少し安堵しながら用を足し、自分のポイントに戻ろうとすると、依然としてクマはそこにいました。
私以外にも何人か気付いたようでしたが、特に恐れる様子はありませんでしたので、ここではよくあることなんでしょうか?
意識して心の平静を保ちながらポイントに戻り、今日もクマが出たことをサクラダさんに耳打ちすると、昨日同様に見たいと言うので再び出没地点に案内。
すると、その姿はすでに消えていました。
彼は残念そうでしたが、クマには出会わないに越したことはありません。
帰り際に釣り場の従業員の若い男性とお話する機会があったのですが、クマは毎日のように出ているとのこと。
他にもサルやシカ、イノシシなど一通りの野生動物はいるそうです。
【エピローグ】
質素な食事で営業時間いっぱいまで釣りを続けたため、空腹感はピークに達していました。
サクラダさんコーディネートの旅のファイナルは、長野市の「公園のベンチ」さんでのディナーです。
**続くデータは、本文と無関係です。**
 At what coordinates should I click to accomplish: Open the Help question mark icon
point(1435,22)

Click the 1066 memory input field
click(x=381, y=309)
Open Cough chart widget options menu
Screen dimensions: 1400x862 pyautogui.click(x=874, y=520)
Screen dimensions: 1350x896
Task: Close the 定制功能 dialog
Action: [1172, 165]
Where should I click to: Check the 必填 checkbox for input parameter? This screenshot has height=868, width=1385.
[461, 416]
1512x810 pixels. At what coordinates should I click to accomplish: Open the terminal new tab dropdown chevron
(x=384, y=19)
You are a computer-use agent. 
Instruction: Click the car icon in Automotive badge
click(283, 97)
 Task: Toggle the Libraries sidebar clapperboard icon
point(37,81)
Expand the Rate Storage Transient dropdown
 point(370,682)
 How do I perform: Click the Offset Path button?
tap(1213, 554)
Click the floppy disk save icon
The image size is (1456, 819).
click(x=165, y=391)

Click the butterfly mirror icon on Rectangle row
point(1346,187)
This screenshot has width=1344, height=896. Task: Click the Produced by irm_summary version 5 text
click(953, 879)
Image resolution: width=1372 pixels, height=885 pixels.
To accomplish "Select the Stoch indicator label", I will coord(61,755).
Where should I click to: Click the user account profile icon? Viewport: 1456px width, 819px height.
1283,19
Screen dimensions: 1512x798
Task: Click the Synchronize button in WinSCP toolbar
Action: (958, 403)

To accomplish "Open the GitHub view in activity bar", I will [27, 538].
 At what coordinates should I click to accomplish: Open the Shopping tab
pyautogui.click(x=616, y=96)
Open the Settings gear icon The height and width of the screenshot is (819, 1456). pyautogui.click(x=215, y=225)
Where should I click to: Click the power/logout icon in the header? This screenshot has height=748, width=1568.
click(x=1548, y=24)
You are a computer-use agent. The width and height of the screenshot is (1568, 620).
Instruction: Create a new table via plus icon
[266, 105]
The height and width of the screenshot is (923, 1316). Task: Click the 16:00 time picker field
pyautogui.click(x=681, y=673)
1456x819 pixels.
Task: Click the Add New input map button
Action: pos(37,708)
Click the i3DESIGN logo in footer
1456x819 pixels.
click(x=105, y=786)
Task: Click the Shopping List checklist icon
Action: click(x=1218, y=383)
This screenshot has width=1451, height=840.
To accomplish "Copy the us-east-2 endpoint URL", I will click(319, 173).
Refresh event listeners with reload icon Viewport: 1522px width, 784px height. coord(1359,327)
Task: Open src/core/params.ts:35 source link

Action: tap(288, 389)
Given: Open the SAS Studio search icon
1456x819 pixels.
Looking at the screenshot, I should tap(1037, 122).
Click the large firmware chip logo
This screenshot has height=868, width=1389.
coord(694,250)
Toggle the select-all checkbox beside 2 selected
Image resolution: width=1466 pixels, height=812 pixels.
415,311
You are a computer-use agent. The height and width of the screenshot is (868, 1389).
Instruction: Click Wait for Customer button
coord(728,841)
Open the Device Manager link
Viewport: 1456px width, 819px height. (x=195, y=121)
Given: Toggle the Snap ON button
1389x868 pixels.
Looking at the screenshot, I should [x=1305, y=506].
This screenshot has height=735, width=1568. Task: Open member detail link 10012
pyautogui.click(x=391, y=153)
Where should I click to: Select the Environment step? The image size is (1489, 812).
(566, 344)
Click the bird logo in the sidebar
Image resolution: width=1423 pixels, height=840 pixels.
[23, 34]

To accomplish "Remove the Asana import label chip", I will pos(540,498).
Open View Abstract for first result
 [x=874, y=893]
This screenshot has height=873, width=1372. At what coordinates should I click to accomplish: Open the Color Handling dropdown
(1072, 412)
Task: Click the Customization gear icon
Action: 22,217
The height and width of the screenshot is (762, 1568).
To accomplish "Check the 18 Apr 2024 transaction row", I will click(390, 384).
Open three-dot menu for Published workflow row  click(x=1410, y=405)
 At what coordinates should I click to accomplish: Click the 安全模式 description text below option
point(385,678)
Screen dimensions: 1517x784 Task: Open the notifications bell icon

https://tabelog.com/nagano/A2001/A200101/20001930
鹿島槍ガーデンからはそこそこ離れており、到着は19:00過ぎでした。
外装は洋食レストランらしくメルヘンチック。
店内はさらにメルヘンチックでした。
至るところに西洋人形が飾られ、まるでお伽の国に迷い込んだかのような趣です。
とても良い雰囲気なのですが、一方でアラフィーの男二人で入店するにはあまり似つかわしくないとも言えるほどのメルヘン。
多少の居心地の悪さを感じつつも、私たちの訪問時間にはお客さまが他に1組いらっしゃるだけだったのは幸運でした。
1番人気のベンチ特製パスタグラタンをオーダー。
味・ボリュームともに文句の付けようがないレベルで大満足。
11月からはカキグラタンが人気のようで、こちらも食してみたいと思いましたが、これはまた来年かな~。